Soutenant, le travail de la réalisatrice Suisse, d’autres voix dénoncent la totale soumission de l’hôpital au pouvoir : «Sylvia Bongo étant l’organisatrice des festivités gabonaises de ce centenaire avec des dépenses qui pourraient être utilisées à meilleur escient, même si avec Vamed, groupe autrichien spécialiste en infrastructures hospitalières, des moyens publics sont consacrés à la construction d’un hôpital neuf», note un membre Suisse de la Fondation Schweitzer. En effet, le laboratoire de recherches de l’hôpital Albert Schweitzer qui compte une quarantaine de chercheurs du monde entier va bénéficier de la livraison, prévu pour mars courant, d’un bâtiment flambant neuf.
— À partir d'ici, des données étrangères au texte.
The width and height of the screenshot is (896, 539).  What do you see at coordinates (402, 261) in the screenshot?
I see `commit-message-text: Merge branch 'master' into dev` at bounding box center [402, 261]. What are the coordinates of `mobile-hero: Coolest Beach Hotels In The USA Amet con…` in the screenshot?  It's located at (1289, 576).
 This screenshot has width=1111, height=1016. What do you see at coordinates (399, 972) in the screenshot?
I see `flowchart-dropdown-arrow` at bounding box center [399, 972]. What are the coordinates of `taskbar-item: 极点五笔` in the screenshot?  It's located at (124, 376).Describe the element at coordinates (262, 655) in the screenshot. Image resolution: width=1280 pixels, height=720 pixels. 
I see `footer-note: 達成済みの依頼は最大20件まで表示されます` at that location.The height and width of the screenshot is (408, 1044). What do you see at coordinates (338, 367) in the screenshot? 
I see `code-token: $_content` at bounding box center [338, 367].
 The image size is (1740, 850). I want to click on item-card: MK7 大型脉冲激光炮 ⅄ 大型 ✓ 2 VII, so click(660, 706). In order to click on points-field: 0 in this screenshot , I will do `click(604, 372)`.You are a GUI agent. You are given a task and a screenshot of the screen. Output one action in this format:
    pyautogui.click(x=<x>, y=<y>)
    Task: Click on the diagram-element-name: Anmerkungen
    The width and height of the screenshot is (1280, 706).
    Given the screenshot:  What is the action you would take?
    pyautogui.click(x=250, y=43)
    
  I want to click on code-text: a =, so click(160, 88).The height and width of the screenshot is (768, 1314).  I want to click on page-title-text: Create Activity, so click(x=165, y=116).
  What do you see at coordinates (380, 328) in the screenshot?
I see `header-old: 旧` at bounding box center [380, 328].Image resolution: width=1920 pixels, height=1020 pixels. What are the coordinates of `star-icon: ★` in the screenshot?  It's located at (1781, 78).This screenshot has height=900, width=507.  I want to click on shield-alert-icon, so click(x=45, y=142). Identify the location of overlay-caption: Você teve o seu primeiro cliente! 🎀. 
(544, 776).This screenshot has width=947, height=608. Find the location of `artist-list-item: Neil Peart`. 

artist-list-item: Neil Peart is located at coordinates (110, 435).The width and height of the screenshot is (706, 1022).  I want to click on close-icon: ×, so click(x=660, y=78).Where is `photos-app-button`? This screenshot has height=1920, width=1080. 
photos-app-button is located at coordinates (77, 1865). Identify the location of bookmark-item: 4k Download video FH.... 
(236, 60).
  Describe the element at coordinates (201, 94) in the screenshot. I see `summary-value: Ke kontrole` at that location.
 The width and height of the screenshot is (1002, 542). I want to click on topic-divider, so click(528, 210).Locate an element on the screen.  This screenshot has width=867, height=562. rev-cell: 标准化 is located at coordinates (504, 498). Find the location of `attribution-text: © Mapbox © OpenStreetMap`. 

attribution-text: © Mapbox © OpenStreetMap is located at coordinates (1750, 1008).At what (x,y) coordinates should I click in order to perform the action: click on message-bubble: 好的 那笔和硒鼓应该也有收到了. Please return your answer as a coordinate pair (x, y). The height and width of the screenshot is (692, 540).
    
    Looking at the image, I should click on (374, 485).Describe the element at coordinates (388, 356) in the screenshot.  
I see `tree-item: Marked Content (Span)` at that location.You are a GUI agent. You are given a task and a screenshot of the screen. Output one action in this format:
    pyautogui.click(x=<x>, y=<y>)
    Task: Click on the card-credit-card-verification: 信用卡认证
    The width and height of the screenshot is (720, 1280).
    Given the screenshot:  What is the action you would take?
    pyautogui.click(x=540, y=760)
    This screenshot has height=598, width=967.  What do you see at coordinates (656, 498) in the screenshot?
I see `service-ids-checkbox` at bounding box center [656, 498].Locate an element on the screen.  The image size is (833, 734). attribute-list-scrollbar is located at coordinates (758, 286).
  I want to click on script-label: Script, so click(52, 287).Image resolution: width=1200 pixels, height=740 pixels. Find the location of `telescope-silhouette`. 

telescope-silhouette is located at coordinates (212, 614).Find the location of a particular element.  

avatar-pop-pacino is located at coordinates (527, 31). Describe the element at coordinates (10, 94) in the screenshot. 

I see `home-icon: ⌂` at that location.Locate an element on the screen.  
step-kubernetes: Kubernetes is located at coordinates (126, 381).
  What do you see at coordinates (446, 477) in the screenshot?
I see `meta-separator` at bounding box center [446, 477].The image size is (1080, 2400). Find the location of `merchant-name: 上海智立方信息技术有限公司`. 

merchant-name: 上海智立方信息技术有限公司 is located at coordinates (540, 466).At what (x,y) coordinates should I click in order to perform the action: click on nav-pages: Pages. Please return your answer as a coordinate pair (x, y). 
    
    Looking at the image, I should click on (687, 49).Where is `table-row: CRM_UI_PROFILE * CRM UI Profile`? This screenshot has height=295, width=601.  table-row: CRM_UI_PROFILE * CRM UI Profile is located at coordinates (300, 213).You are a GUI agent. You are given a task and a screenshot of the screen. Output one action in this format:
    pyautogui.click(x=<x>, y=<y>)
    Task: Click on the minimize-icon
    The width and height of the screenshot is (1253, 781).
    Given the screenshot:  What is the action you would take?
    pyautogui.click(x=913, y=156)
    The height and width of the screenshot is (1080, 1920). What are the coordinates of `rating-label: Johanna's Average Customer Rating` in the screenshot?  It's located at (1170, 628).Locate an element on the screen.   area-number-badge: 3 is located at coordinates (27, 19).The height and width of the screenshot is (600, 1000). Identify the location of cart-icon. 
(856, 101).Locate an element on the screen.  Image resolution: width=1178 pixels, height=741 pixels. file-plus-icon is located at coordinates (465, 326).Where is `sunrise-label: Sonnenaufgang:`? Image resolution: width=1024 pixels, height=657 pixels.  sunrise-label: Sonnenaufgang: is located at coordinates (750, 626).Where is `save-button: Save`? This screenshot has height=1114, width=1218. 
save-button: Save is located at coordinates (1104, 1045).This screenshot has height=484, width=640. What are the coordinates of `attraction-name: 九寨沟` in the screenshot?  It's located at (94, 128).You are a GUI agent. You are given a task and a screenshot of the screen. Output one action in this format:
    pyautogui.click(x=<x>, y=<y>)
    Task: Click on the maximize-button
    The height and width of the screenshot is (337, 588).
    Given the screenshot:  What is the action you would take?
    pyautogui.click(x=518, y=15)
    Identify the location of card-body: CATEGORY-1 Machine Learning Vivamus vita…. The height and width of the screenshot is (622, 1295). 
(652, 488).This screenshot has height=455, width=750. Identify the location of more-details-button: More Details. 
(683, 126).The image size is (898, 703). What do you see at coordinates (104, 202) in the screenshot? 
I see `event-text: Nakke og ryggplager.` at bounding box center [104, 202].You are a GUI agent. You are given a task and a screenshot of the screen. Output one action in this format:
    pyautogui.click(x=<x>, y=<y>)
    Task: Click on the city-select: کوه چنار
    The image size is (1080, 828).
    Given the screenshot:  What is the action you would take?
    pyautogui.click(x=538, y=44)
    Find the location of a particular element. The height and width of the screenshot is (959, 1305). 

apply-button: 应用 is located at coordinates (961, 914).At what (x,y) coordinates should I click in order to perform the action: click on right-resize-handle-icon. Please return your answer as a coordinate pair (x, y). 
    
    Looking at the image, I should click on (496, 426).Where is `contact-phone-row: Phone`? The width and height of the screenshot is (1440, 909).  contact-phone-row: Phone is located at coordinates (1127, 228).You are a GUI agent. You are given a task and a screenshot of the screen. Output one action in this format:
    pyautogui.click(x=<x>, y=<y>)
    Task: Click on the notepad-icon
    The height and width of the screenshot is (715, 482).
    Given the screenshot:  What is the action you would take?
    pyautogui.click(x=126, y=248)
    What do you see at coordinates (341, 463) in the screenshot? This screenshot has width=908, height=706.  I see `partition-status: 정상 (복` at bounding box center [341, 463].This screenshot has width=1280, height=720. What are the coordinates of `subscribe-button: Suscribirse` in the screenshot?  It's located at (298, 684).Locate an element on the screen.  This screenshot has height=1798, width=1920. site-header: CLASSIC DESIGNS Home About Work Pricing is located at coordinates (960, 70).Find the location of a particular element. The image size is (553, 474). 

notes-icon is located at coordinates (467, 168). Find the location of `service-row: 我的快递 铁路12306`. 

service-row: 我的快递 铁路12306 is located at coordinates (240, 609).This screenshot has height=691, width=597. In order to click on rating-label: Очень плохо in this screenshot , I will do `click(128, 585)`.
L’hôpital Schweitzer n’est pourtant pas si mal famé auprès des populations de Lambaréné et même du Gabon tout entier qui y font le voyage pour se faire soigner de maladies dont elles n’ont été guéries nulle part ailleurs dans le pays. Si le village de la léproserie est entretenu pour rester tel qu’à l’époque du «plus grand humanitaire de l’histoire», l’hôpital n’est pas en dessous des normes sanitaires gabonaises, qui ne sont pas celles de la Suisse. Le film de Gabrielle Köstler Kull, qui semble n’éclairer que la face sombre des choses, devrait sortir en salle en octobre prochain et être diffusé sur des chaînes européennes (SRF, Arte, 3Sat, ORF et FR3) en décembre 2013.